Axilla konnte bei dem Thema wirklich absolut nicht mitreden. Sie hatte nie eine Großmutter gehabt, und sie war vollkommen anders aufgewachsen. Irgendwie... freier, wie sie mit einem seltsamen Anflug von Selbsterkenntnis bemerkte. Zwar hatten ihr Lehrer und ihre Mutter immer versucht, ihr Vorschriften zu machen, aber sobald ihr Vater dann daheim war, war das sowieso alles unwichtig gewesen. Dann war sie ohnehin nur an sienen Lippen gehangen und ihm hinterhergelaufen wie ein Hündchen. Und in der Zeit, in der er nicht da war, hatte sie sich ebenso wie der Wildfang benommen, den er an ihr so gerne mochte. Und nach seinem Tod, als Mutter krank war, war es auch wieder anders gewesen. Aber wirklich eine Person, auf die sie hatte hören müssen, weil sie so übermächtig über ihr war, das hatte Axilla nie gehabt. Bei Urgulania war das in gewisser Weise so, aber selbst da hatte sie ihre Freiheiten, die sie sich einfach herausnahm, ohne auch nur darüber nachzudenken. Genausogut hätte man dem Wind einen Befehl erteilen können wie ihr.
“Hmmhmm“ machte Axilla also nur unbestimmt, weil sie wirklich nicht wusste, was sie dazu hätte sagen sollen oder können.

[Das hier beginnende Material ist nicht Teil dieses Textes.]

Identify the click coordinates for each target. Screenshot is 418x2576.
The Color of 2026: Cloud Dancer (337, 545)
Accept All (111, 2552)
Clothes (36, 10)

Doch dann kam das Thema ziemlich schnell auf etwas weitaus interessanteres. Unbeabsichtigt hatte Axilla wohl den Anstoß gegeben, aber nun waren sie beim Thema: Männer. Auch wenn Axilla herrlich verpeilt meistens war, die Röte im Gesicht der Cousine hatte sie gesehen, und sie lächelte wie eine Füchsin, die einen Hasenbau entdeckt hatte.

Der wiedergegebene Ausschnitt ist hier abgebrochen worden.